EAST RUTHERFORD, N.J. -- This is the business portion of the annual NFL proceedings. The New York Giants, like everybody else, have to make some financial decisions in the next few weeks in order to prepare their books for the upcoming new league year. That means potentially cutting some players or restructuring their contracts.
The Giants have already addressed running back Jonathan Stewart and outside linebacker Connor Barwin. The team did not pick up the option in Stewart's contract, and Barwin was released. Those two moves gave the Giants an additional $4.7 million against the salary cap.
There could be more coming, although not too many, considering there are only 20 holdovers remaining from the 2017 roster before general manager Dave Gettleman and coach Pat Shurmur took over. These are the big decisions they face this offseason.
Janoris Jenkins, cornerback
The financials: Jenkins is set to count $14.75 million against the salary cap this year. The Giants owe him $11.25 million for 2019 if he's on the roster and can save $7.5 million against the cap if he's released.
Other factors: It would be hard to imagine the team allowing Jenkins to walk. He's the only bona fide starting cornerback under contract on the Giants' roster and is coming off a fairly strong season. The Giants also moved some of his 2018 money into the final two years of his deal, indicating they viewed him as part of their future at the time of the move last summer, barring any unforeseen incidents. There weren't any last season. But Jenkins' $11.25 million for 2019 ties him as the NFL's fourth-highest paid cornerback for this year. So he's not cheap. That puts him somewhat in jeopardy.
Eli Manning, quarterback
The financials: Manning is set to count $23.2 million against the salary cap this year in the final year of his contract. The Giants can save $17 million against the cap if he's released.

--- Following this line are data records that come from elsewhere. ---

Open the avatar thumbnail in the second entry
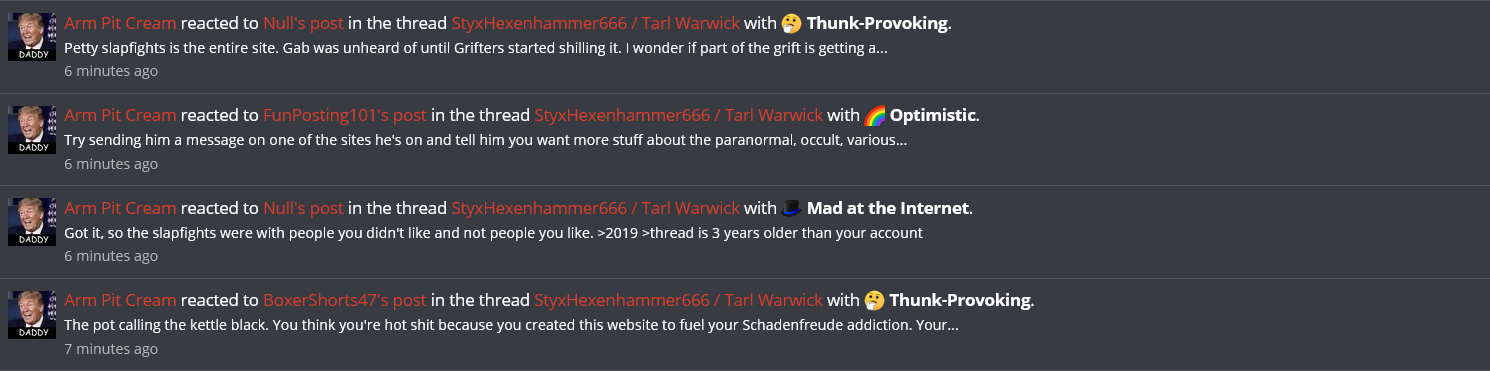The image size is (1490, 371). tap(32, 129)
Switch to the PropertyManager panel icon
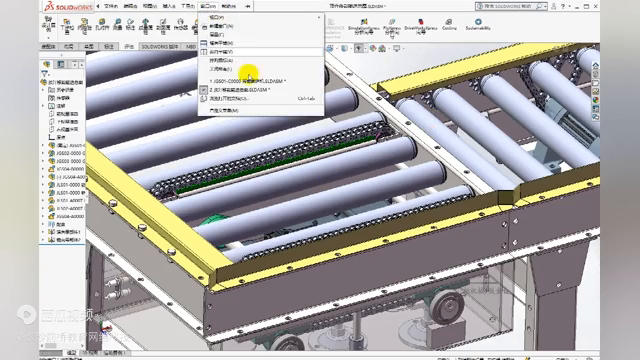Image resolution: width=640 pixels, height=360 pixels. pyautogui.click(x=60, y=64)
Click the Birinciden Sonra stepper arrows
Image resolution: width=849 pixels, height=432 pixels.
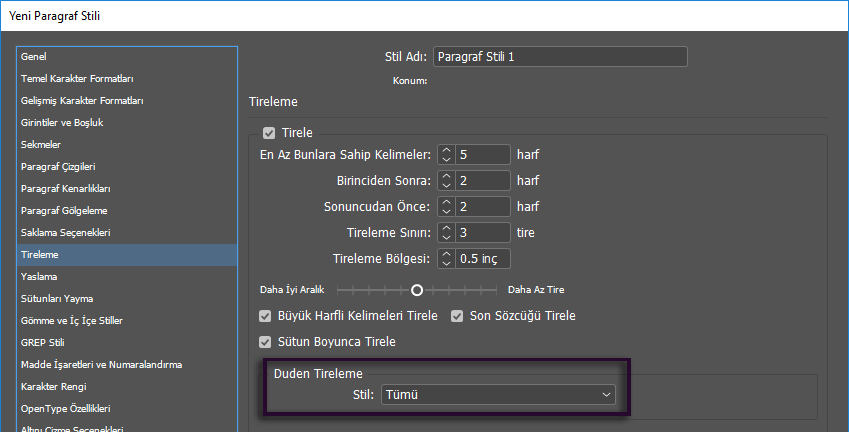click(446, 181)
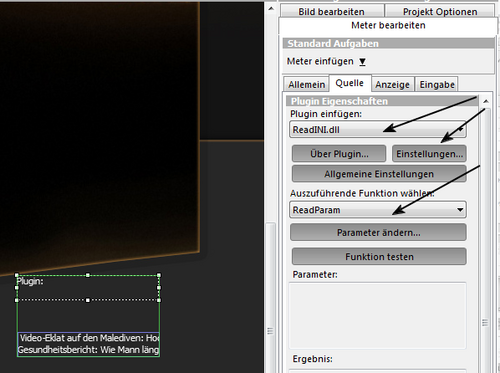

Other factors: The Giants would save a nice chunk of change if they allowed Manning to walk and replaced him with a cheaper veteran and a high draft pick. They also would probably get a quarterback who can do better than rank 25th in QBR, which Manning did this past season. But the Giants seem to be leaning toward another year with Manning as the starter after the offense showed some promise in the second half of the season. They finished sixth in offensive points per game (24.75) over the final eight weeks. Manning's salary of $17 million this season currently places him 15th among active quarterbacks. That's not an outrageous sum, although it could benefit the team if his salary and cap number were reduced this season. That remains a possibility even if it hasn't been discussed yet.
Olivier Vernon, outside linebacker
The financials: Vernon is set to count $19.5 million against the salary cap this year. The Giants owe him $15.5 million for 2019 if he's on the roster and can save $11.5 million against the cap if he's released.
Other factors: Vernon is coming off a rough season. He missed five games, played through ankle and shoulder injuries and was questioned publicly by his coach. That didn't go over well behind closed doors. Still, Vernon is the Giants' best pass-rusher by a wide margin. I made the argument entering the season that he was the most important player on the team considering the drop-off behind him on the depth chart. That showed when he was sidelined for the first five games with a high ankle sprain. He still finished with more than twice as many quarterback hits as any other player on the Giants' roster last year, despite missing significant time and taking several games to get back near full strength. His 7.0 sacks also led the team. Vernon is expensive at $15.5 million this season, but he doesn't have any more guaranteed money remaining in his contract. That makes him worth a one-year flier for the Giants or another team. He could have value on the trade market, should the Giants elect to go that route.
The wild card
Rhett Ellison, tight end: He is set to count $5.75 million against the cap this year. The Giants can create $3.25 million in cap space if released. Though Ellison is a valuable complement to Evan Engram because of his blocking, it's a move they might contemplate if they're desperate to free up money. They're expected to be in the range of $30 million under the cap at the start of free agency without any more moves.